I might have an idea, don't shoot me if it is wrong.

Given compact $E$ we can find for every $\epsilon > 0$ a finite number of closed sets $Q_j$ such that

$$F = \bigcup_{j = 1}^N Q_j \text{ and } m(E \Delta F) \leq \epsilon$$

So define a function $f_\epsilon$ which is equal to $\sup f|_{Q_j}$ on $Q_j$.

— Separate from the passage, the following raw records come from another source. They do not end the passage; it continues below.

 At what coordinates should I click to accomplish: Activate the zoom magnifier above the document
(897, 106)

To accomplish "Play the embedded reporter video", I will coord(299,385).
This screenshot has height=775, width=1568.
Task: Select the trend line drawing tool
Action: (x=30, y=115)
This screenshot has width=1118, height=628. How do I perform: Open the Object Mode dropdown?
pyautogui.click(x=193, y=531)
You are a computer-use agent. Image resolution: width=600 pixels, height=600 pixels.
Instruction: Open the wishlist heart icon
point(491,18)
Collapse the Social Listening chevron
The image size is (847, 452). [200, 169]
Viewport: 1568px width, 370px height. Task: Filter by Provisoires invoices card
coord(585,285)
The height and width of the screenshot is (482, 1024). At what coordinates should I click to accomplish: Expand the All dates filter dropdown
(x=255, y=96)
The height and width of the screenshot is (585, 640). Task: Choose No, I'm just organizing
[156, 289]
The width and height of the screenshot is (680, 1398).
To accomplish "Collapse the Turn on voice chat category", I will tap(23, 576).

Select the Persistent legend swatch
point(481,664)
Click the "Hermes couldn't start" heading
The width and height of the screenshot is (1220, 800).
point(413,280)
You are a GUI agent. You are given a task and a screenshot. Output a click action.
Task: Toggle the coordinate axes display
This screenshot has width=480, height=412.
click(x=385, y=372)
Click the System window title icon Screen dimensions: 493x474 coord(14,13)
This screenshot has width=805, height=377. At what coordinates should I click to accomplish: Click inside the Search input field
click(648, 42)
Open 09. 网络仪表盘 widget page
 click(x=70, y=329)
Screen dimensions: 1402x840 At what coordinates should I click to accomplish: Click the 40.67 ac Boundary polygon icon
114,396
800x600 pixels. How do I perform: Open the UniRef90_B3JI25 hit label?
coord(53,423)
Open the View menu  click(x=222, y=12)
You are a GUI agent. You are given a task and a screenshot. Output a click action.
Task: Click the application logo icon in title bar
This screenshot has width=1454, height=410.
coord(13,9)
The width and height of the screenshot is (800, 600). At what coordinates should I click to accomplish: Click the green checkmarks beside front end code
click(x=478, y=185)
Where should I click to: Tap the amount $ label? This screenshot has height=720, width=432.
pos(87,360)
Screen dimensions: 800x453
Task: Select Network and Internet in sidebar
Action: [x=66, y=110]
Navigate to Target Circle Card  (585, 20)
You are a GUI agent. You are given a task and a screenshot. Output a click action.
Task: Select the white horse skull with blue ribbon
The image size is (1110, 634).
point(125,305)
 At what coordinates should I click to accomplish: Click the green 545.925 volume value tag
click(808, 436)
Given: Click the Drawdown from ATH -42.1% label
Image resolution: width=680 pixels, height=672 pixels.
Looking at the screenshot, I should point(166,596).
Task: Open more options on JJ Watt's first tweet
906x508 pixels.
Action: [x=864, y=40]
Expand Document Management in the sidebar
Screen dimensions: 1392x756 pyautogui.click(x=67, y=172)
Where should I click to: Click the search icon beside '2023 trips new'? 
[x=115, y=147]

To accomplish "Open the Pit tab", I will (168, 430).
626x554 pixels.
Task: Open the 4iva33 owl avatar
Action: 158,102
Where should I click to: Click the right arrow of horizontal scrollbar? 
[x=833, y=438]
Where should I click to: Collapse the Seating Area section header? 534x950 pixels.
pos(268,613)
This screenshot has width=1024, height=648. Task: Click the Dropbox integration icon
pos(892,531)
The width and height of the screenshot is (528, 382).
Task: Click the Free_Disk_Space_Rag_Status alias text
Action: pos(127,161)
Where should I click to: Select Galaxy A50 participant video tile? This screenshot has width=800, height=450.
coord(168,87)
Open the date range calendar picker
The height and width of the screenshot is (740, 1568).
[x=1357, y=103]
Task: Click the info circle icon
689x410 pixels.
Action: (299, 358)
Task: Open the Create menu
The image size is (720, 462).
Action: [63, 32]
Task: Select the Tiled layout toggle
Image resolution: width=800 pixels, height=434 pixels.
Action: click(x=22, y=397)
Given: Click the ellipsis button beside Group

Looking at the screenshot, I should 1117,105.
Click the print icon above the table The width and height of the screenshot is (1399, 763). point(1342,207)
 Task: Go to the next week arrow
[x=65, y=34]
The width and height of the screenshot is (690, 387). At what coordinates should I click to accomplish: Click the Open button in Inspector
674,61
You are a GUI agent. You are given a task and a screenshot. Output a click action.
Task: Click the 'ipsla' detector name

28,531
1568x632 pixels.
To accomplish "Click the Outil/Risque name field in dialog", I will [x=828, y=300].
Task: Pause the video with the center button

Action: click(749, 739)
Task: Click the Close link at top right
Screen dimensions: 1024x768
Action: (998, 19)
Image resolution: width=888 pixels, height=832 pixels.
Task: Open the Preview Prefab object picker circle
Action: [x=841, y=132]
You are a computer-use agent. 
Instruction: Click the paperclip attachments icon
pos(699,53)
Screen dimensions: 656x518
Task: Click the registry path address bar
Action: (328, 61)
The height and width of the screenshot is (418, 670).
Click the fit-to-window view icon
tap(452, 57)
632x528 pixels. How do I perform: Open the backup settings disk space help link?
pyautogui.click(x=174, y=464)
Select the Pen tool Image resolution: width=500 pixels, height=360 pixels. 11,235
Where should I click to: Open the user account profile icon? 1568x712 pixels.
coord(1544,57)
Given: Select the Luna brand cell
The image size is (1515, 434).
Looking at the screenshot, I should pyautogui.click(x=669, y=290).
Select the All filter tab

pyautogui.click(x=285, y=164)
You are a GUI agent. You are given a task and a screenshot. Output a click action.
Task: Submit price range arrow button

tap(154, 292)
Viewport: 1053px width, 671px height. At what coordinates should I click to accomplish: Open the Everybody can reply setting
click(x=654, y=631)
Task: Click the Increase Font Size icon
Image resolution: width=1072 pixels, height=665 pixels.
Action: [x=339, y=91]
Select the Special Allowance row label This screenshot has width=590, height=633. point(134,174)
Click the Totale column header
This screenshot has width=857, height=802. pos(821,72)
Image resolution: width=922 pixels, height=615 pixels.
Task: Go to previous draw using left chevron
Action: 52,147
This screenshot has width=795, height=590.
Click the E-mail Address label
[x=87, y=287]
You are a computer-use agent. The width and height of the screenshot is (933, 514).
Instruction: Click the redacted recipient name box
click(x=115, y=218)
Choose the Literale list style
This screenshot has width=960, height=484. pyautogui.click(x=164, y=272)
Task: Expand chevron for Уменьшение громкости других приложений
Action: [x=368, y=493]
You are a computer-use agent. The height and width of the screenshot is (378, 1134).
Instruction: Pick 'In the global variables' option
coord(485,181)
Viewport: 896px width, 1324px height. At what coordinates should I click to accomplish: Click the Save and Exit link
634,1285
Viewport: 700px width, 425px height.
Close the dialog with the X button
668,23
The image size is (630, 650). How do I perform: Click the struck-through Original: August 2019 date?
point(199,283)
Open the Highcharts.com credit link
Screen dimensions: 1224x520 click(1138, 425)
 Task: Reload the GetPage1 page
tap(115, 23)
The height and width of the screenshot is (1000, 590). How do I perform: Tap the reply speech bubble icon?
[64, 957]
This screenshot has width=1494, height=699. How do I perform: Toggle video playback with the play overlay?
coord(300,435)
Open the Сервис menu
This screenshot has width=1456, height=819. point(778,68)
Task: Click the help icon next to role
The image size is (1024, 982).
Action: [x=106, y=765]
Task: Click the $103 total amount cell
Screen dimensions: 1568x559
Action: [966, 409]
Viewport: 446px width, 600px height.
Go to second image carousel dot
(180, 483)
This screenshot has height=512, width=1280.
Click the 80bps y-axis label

Now we we want to estimate

$$\int_E |f - f_\epsilon| \, dm$$

We can split integral in three parts

$$\int_E |f - f_\epsilon| \, dm = \left (\int_{E \Delta F} + \int_{E \cap F} - \int_{F \setminus E} \right ) |f - f_\epsilon| \, dm$$

So this can be made smaller than $C \epsilon$ (by uniform continuity, maybe adjust $f_\epsilon$ a bit).

Now we need to estimate

$$\int_{E_i} |f - f_\epsilon| \, dm,$$ we note that $E_i \subset E \cup [\inf E - d(E, E_i), \inf E] \cup [\sup E + d(E, E_i)]$. The integral over $E$ is treated the same and the other two follow by Lebesgue dominated convergence.

Remarks?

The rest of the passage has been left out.